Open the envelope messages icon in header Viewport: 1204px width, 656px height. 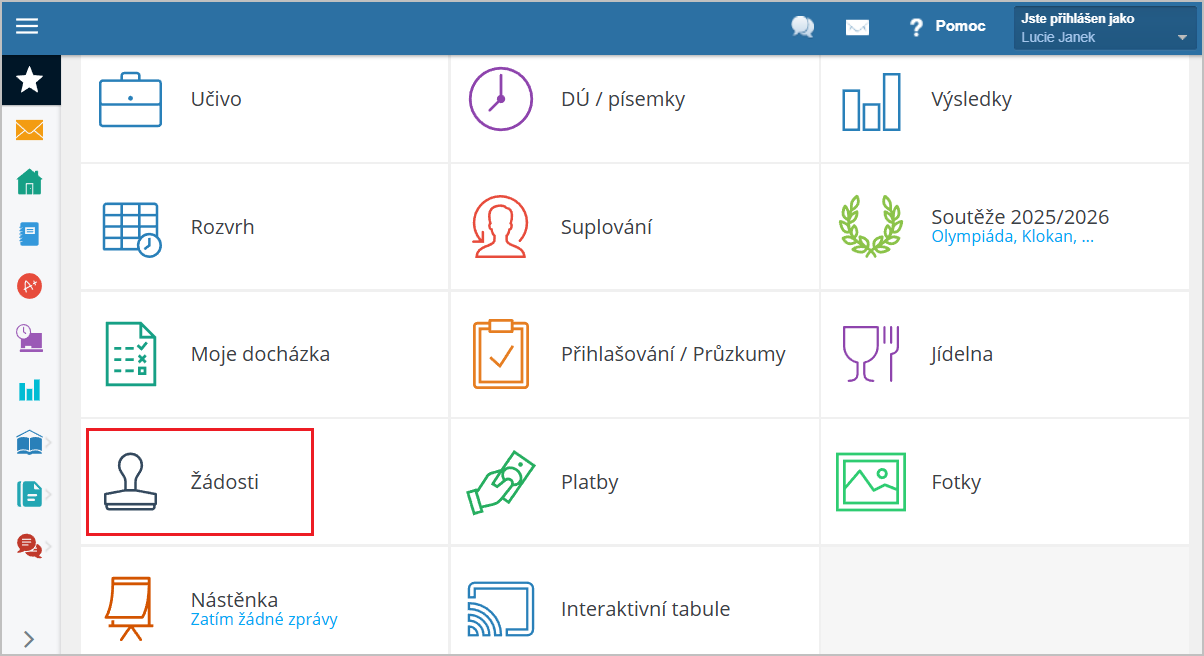tap(857, 27)
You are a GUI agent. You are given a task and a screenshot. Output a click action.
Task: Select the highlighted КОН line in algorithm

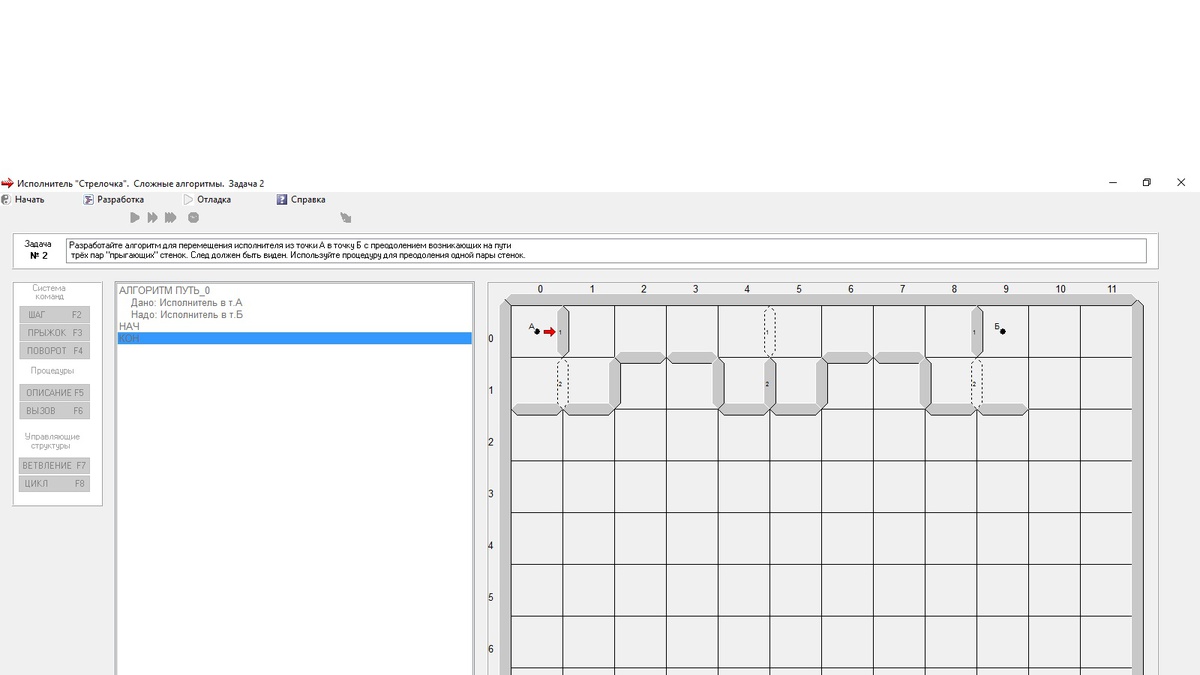tap(294, 339)
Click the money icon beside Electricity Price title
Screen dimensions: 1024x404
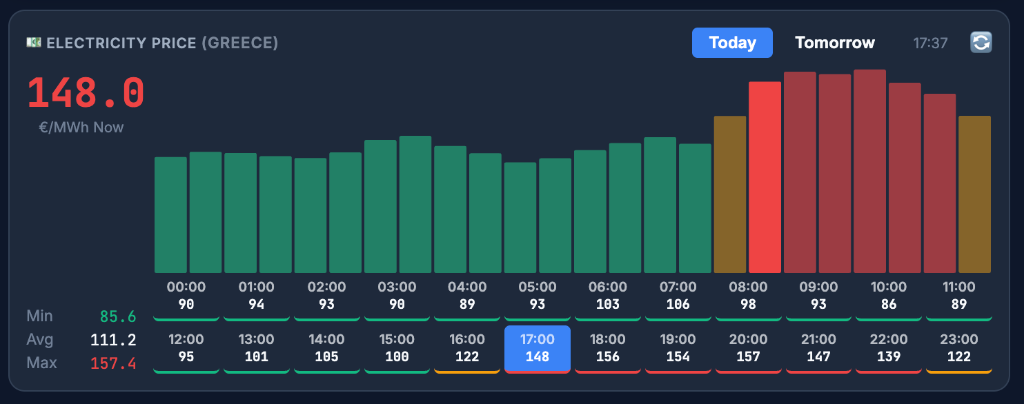coord(34,43)
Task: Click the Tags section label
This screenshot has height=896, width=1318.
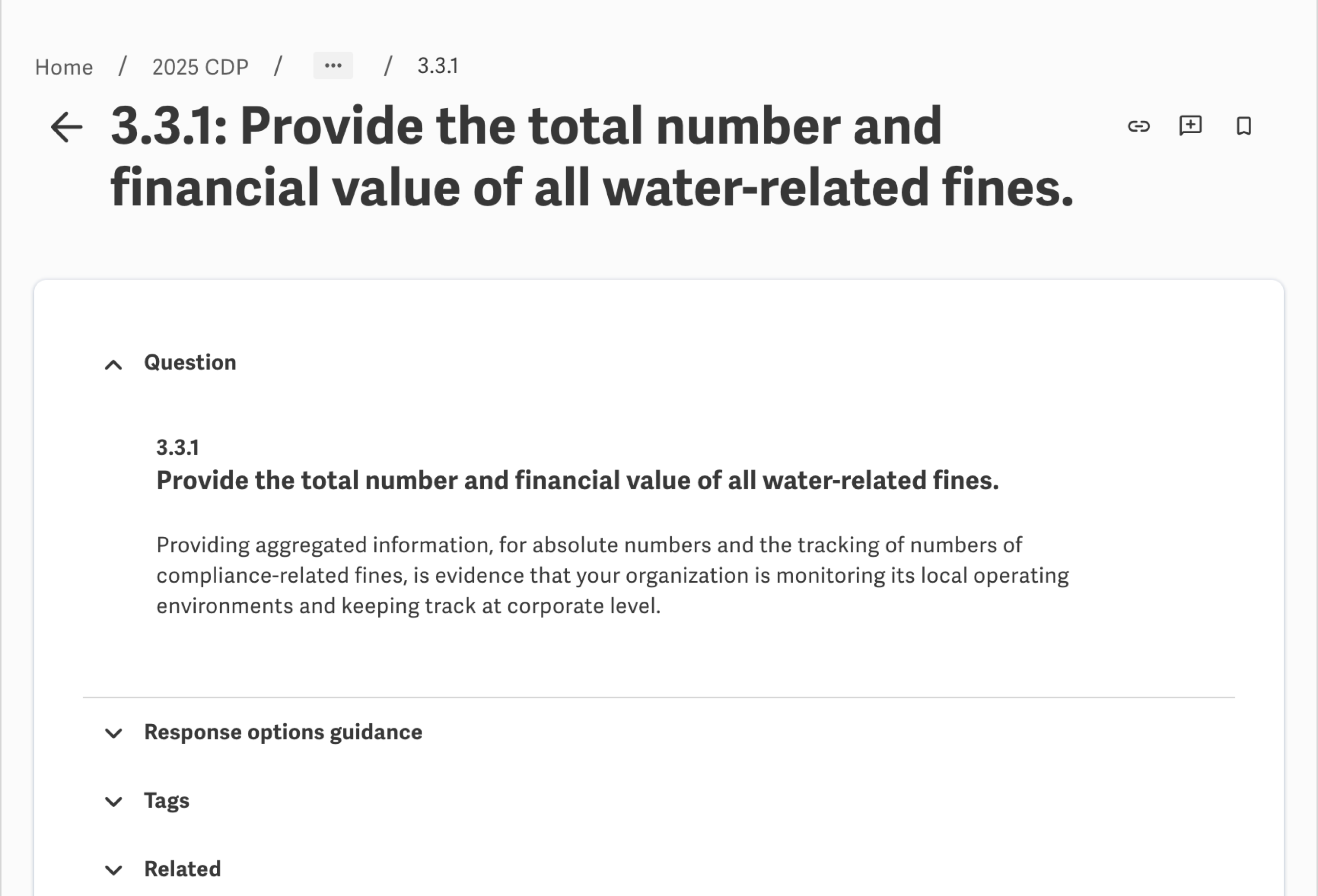Action: (167, 801)
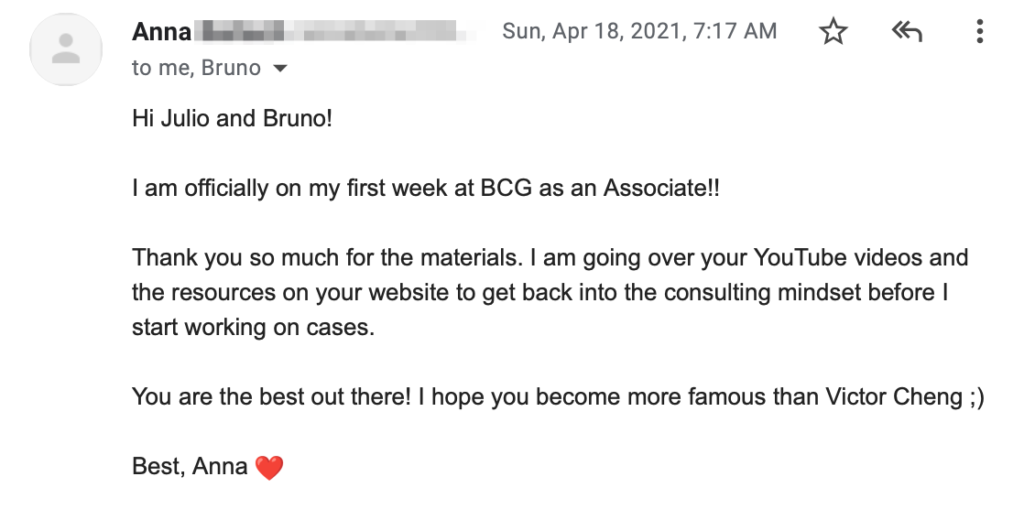Image resolution: width=1024 pixels, height=509 pixels.
Task: Open the three-dot More options menu
Action: 980,31
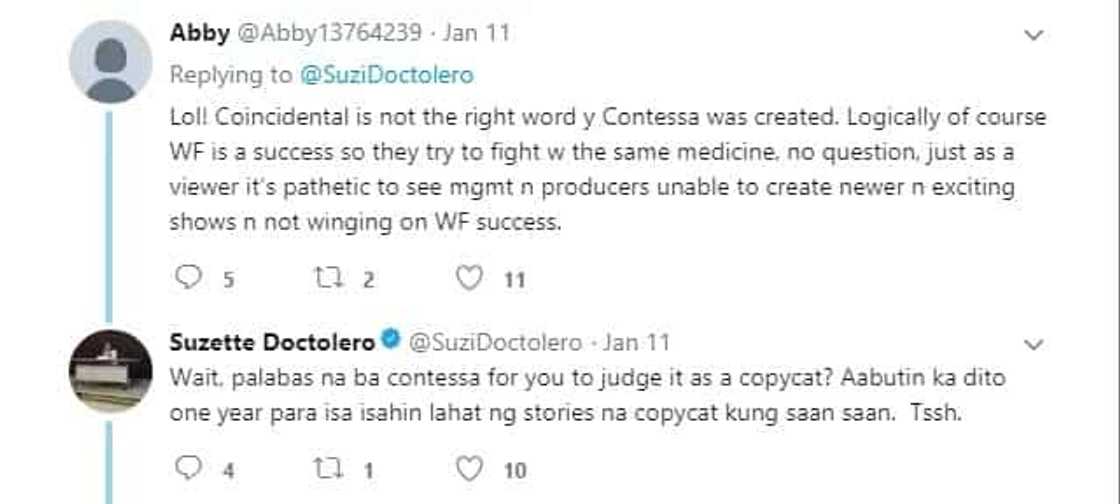Follow the @SuziDoctolero link after 'Replying to'

click(385, 75)
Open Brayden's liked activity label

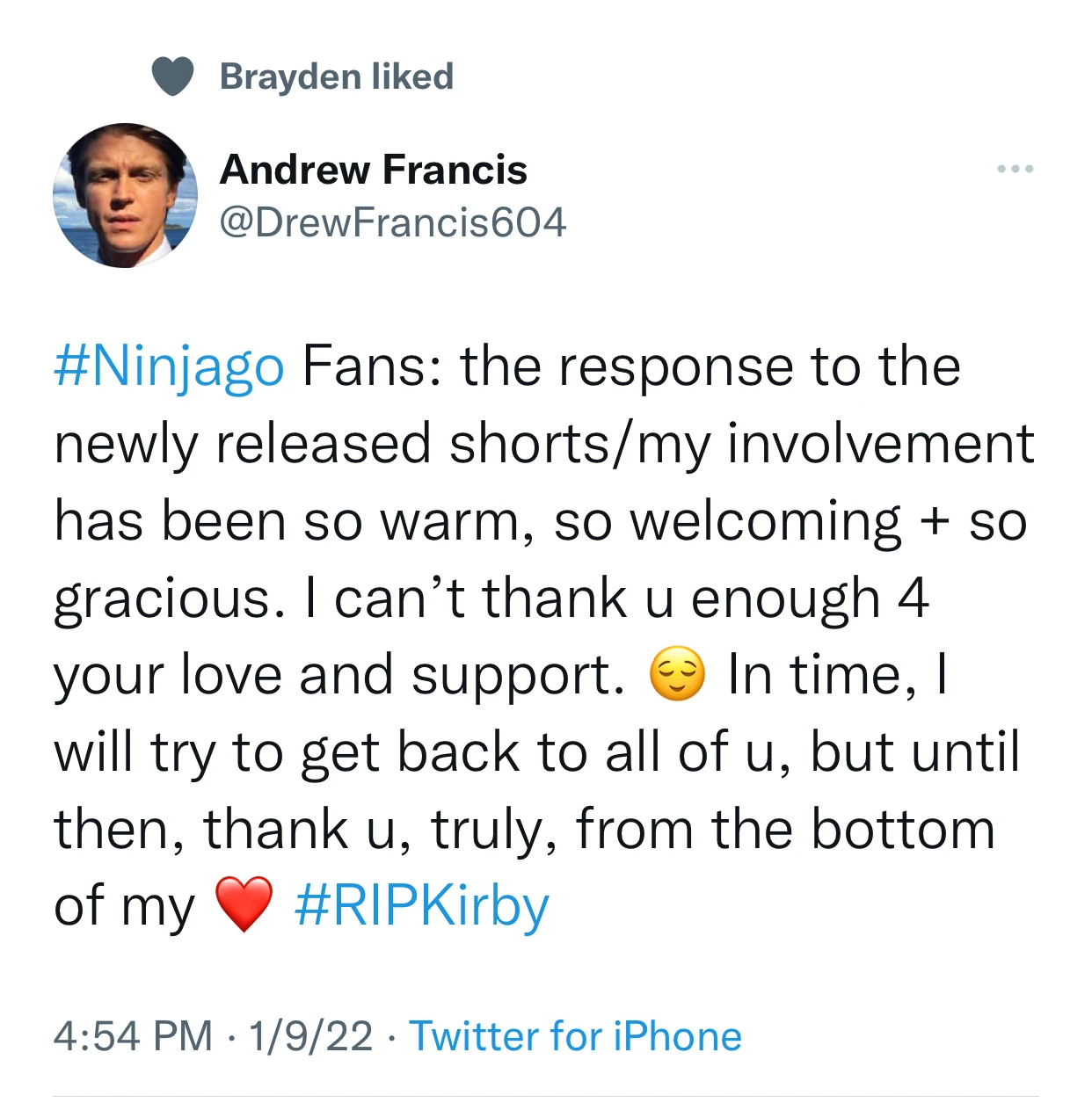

Aim of the task —
The copy starts at the line holding "This screenshot has height=896, width=1318." and ends at the last line of the records above. Transcribe those lines exactly, pictures excluded.

Exercise result —
This screenshot has height=896, width=1318.
Action: (167, 801)
Image resolution: width=1024 pixels, height=509 pixels.
Task: Open the three-dot More options menu
Action: 980,31
Follow the @SuziDoctolero link after 'Replying to'

click(385, 75)
Open Brayden's liked activity label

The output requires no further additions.